Considerando-se, ainda que por hipótese, que a candidatura da Dilma representa mais que um projeto de governo, mas verdadeiramente um projeto de poder, os referenciais de qualquer argumentação mudam e, não se poderia descartar a possibilidade de que a própria Corte Constitucional do país, já há algum tempo venha sendo constituída para os fins agora evidenciados.

Finalizando, são valida duas reflexões produzidas por Giorgio Agamben em sua obra “Estado de Exceção”:

"Isso significa que o princípio democrático da divisão dos poderes hoje está caduco e que o poder executivo absorveu de fato, ao menos em parte, o poder legislativo. O Parlamento não é mais o órgão soberano a quem compete o poder exclusivo de obrigar os cidadãos pela lei: ele se limita a ratificar os decretos emanados do poder executivo. Em sentido técnico, a República não é mais parlamentar e, sim, governamental."
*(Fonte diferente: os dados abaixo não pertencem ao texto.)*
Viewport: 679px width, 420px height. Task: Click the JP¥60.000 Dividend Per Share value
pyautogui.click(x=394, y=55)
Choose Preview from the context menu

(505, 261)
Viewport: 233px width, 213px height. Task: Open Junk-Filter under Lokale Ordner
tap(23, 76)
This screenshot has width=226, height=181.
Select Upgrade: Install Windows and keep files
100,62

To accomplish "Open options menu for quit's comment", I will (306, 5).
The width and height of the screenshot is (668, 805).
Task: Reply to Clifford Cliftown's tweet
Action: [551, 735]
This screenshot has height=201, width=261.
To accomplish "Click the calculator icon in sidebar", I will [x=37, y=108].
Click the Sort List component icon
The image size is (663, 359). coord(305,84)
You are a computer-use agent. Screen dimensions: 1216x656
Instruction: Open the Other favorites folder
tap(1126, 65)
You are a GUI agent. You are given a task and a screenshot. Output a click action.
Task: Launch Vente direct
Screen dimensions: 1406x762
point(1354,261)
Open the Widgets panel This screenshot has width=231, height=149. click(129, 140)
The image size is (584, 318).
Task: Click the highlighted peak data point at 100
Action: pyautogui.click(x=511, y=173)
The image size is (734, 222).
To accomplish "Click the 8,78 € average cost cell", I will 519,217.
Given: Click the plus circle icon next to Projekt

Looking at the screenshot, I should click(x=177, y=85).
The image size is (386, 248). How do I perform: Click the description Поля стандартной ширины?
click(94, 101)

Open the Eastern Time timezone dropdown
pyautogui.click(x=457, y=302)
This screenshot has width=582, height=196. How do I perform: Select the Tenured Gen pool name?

"Uma das características essenciais do estado de exceção - abolição provisória da distinção entre poder legislativo, executivo e judiciário - mostra, aqui, sua tendência a transformar-se em prática duradoura de governo."



[1] § 4º - Não será objeto de deliberação a proposta de emenda tendente a abolir:

I - a forma federativa de Estado;

II - o voto direto, secreto, universal e periódico;

III - a separação dos Poderes;

IV - os direitos e garantias individuais.

Um comentário:

Camarada Arcanjo disse...

Ozeas,
O STF não é a última instância, é a única instância. Quando um governo que governa, legisla e pune produz leis inconstitucionais de modo consciente, o risco de implosão do sistema é real.
O STF está sendo testado diariamente, o governo cioso produz estresse entre os ministros para dividir, enfraquecer. Este é um processo "bem arquitetado" para relativizar as decisões da corte.
O STF também é o ultimo entrave para uma "revisão" profunda da Constituição afim de viabilizar a ditadura do proletariado, ou seja lá o nome que quiserem dar a este movimento em curso.

As ditas "Cláusulas Pétreas" poderão ser relativizadas ou simplesmente removidas na revisão da Constituição. Não afirme que isto é impossível, já vimos várias vezes isto acontecer na América Latina. Além disso este governo já relativizou com sucesso coisas antes consideradas inimagináveis.